Problem requirements » Print the entire text about the Glas satellite TV channel word for word.

Glas () is a Ukrainian satellite TV channel. Glas broadcasts humanistic, creative, educative programs, based on high ethical principles.

Glas is aimed at an audience of all ages. Most viewers are active, independent people, interested in the history of culture, world and national heritage. The channel exclusively broadcasts original programs of its own production, and stays out of politics. There is no advertisement on the channel.

Slogan
Colors of Your World

Broadcasting
Glas broadcasts its programs via satellite «Sirius 4», which covers the territory of Europe, Middle East and Russia — to Novosibirsk, Nizhnevartovsk and Vorkuta with total audience 1.2 billion people. Satellite broadcasting of 2-hour blocs also provided via satellite «HELLAS SAT 4» (Europe and Asia) and satellite «Intelsat 3R» (North America) with total audience 980 million people by state company «International branch of Ukrainian Television and Radio».
In Ukraine Glas is relayed by 150 cable companies and almost 100 aerial companies.

Achievements and awards
Many programs of the channel gained prizes of international film festivals and state awards. Among them are Gran Prix of International Film Festival «Pokrov», International Festival of Christian Films, prizes of International Festival of Documentary Films «Kinolitopys», «Zolotyj Georgij», Film Festival «Radonezh», International Orthodox Film Festival «Zustrich» and «Crux of Saint Andrij». Channel is awarded by honorary diploma of Ukrainian Government and awards of Ukrainian Orthodox Church. In collaboration with Foreign Ministry, TV-Channel Glas creates presentational films about Ukraine.

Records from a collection
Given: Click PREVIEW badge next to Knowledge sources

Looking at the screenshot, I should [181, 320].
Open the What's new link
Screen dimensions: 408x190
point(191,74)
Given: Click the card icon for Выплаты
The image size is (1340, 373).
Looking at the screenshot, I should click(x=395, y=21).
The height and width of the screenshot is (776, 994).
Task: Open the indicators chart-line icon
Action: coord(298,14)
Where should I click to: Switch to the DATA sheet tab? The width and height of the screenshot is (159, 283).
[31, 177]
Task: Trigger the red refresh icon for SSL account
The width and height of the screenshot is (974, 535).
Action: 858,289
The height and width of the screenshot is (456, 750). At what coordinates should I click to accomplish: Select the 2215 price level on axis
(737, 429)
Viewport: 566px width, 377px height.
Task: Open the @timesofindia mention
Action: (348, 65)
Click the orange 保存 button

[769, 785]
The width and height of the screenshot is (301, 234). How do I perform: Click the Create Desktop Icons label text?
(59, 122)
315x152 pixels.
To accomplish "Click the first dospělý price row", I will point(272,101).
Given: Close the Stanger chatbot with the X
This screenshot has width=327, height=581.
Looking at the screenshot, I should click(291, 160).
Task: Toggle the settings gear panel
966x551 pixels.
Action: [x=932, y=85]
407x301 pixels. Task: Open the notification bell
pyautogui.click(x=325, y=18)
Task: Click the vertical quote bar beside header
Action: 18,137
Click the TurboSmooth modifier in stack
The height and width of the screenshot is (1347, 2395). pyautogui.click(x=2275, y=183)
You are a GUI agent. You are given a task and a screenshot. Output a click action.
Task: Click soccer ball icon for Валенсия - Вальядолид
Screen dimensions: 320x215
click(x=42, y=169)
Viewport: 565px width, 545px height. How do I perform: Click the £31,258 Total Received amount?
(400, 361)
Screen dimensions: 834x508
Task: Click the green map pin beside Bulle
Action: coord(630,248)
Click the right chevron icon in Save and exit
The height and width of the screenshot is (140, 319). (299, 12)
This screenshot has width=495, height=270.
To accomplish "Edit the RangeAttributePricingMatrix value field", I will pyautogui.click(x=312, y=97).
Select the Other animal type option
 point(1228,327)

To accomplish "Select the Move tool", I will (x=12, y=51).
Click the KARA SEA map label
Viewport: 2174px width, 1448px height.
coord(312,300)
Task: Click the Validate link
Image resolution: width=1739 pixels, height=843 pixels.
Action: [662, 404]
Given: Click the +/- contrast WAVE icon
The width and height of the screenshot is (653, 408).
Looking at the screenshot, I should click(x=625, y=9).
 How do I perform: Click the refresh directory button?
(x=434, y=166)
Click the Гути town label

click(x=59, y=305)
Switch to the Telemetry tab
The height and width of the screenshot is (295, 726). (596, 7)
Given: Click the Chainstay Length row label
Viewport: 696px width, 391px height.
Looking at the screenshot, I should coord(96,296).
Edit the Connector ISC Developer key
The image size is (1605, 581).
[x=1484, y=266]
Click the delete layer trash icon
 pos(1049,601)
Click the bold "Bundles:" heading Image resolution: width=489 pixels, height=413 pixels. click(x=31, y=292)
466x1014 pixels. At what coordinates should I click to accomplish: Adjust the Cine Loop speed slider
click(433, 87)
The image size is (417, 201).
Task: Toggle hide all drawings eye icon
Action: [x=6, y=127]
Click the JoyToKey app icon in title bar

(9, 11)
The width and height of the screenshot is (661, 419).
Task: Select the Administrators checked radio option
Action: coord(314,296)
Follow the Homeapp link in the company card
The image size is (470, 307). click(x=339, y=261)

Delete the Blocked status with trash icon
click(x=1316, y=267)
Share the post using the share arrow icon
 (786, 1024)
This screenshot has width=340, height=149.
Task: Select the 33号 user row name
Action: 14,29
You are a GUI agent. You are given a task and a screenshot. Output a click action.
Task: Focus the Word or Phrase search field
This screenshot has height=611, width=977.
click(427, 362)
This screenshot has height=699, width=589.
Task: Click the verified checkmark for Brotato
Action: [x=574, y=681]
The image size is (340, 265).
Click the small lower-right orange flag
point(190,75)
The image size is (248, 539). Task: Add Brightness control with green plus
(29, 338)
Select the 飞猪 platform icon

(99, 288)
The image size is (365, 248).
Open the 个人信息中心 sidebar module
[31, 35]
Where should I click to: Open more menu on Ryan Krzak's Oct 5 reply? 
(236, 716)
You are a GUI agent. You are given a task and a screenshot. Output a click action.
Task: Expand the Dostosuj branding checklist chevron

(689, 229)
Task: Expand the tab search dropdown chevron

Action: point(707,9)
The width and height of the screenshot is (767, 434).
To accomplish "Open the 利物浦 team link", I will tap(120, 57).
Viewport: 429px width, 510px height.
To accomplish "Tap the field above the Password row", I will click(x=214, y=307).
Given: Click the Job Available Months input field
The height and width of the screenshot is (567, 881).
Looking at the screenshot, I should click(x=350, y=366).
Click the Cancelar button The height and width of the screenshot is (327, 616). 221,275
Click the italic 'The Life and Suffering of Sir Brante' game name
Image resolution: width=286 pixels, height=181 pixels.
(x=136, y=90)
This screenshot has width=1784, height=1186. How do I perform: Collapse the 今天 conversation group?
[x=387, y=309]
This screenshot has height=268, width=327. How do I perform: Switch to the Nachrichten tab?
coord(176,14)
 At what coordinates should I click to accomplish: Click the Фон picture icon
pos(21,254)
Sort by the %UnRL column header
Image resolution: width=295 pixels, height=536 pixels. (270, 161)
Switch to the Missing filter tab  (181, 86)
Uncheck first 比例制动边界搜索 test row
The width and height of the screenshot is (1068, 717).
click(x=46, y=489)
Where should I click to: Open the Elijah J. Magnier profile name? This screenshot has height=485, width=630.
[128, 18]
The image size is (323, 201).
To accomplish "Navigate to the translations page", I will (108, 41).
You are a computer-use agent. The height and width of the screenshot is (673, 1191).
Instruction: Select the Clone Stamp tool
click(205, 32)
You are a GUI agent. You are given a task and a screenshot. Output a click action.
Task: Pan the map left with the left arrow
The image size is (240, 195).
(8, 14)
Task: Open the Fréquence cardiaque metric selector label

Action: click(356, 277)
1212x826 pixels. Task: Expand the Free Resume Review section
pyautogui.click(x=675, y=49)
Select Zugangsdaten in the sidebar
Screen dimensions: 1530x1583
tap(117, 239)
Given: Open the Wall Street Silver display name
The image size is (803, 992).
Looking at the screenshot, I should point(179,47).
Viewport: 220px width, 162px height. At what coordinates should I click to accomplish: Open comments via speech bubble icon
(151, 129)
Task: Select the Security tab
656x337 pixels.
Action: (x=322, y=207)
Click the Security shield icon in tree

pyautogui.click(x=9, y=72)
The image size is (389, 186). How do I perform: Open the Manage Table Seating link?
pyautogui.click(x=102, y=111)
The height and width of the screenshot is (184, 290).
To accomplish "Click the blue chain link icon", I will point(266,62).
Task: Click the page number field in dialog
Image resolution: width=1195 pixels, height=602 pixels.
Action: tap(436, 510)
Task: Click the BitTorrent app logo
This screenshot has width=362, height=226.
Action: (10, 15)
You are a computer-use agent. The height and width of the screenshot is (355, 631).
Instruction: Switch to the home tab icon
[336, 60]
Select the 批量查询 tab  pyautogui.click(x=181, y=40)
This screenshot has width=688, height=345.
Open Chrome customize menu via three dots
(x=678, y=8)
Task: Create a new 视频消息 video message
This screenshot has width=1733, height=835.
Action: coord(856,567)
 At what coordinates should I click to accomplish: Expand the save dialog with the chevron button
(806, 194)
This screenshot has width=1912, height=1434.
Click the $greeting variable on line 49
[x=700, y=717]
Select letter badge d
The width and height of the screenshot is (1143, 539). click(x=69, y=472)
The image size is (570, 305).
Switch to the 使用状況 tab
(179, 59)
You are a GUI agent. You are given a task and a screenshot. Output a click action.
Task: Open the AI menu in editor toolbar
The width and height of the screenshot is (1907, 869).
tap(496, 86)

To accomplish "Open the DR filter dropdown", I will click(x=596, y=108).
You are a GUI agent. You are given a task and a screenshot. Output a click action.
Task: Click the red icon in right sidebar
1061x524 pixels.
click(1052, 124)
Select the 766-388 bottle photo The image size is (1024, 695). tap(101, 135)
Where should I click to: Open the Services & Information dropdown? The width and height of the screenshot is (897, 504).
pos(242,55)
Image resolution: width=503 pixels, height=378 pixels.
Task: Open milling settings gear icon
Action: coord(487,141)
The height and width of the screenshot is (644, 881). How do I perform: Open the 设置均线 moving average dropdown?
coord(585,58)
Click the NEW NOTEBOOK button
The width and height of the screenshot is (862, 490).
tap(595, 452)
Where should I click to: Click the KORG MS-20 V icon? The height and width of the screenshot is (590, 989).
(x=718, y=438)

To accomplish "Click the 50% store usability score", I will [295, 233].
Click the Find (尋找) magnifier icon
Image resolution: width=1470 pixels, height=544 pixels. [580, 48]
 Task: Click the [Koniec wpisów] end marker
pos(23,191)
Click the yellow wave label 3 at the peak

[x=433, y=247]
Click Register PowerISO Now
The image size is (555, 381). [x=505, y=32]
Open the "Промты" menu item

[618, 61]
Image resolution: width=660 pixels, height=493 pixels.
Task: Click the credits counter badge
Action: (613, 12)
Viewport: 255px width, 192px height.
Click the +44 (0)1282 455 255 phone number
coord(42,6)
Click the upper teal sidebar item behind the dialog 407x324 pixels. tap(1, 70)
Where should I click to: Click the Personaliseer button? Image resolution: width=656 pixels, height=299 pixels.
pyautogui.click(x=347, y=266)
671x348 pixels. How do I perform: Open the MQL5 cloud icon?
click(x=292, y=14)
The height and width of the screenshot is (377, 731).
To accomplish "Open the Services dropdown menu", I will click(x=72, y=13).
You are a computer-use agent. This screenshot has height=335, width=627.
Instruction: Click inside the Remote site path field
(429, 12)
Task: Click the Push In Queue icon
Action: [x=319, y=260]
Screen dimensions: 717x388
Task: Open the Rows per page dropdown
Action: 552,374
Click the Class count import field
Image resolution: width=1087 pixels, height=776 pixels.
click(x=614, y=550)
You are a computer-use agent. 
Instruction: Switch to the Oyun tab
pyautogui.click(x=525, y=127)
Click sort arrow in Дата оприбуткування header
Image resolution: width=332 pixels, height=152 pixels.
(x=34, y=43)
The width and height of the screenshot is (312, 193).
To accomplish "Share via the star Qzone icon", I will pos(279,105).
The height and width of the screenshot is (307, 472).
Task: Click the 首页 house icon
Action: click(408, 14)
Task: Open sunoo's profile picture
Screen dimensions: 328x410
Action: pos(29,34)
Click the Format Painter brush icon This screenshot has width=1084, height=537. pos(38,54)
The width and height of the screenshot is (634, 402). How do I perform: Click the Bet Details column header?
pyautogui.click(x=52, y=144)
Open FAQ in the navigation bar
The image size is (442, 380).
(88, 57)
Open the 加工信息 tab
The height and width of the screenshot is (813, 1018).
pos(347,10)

Task answer »
Glas () is a Ukrainian satellite TV channel. Glas broadcasts humanistic, creative, educative programs, based on high ethical principles.

Glas is aimed at an audience of all ages. Most viewers are active, independent people, interested in the history of culture, world and national heritage. The channel exclusively broadcasts original programs of its own production, and stays out of politics. There is no advertisement on the channel.

Slogan
Colors of Your World

Broadcasting
Glas broadcasts its programs via satellite «Sirius 4», which covers the territory of Europe, Middle East and Russia — to Novosibirsk, Nizhnevartovsk and Vorkuta with total audience 1.2 billion people. Satellite broadcasting of 2-hour blocs also provided via satellite «HELLAS SAT 4» (Europe and Asia) and satellite «Intelsat 3R» (North America) with total audience 980 million people by state company «International branch of Ukrainian Television and Radio».
In Ukraine Glas is relayed by 150 cable companies and almost 100 aerial companies.

Achievements and awards
Many programs of the channel gained prizes of international film festivals and state awards. Among them are Gran Prix of International Film Festival «Pokrov», International Festival of Christian Films, prizes of International Festival of Documentary Films «Kinolitopys», «Zolotyj Georgij», Film Festival «Radonezh», International Orthodox Film Festival «Zustrich» and «Crux of Saint Andrij». Channel is awarded by honorary diploma of Ukrainian Government and awards of Ukrainian Orthodox Church. In collaboration with Foreign Ministry, TV-Channel Glas creates presentational films about Ukraine.